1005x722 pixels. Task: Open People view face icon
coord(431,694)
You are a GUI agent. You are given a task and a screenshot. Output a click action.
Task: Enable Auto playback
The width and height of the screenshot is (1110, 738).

....

-- TASK --
Reproduce each entry word for word.

-- SOLUTION --
1005x722 pixels. Task: Open People view face icon
coord(431,694)
You are a GUI agent. You are given a task and a screenshot. Output a click action.
Task: Enable Auto playback
The width and height of the screenshot is (1110, 738).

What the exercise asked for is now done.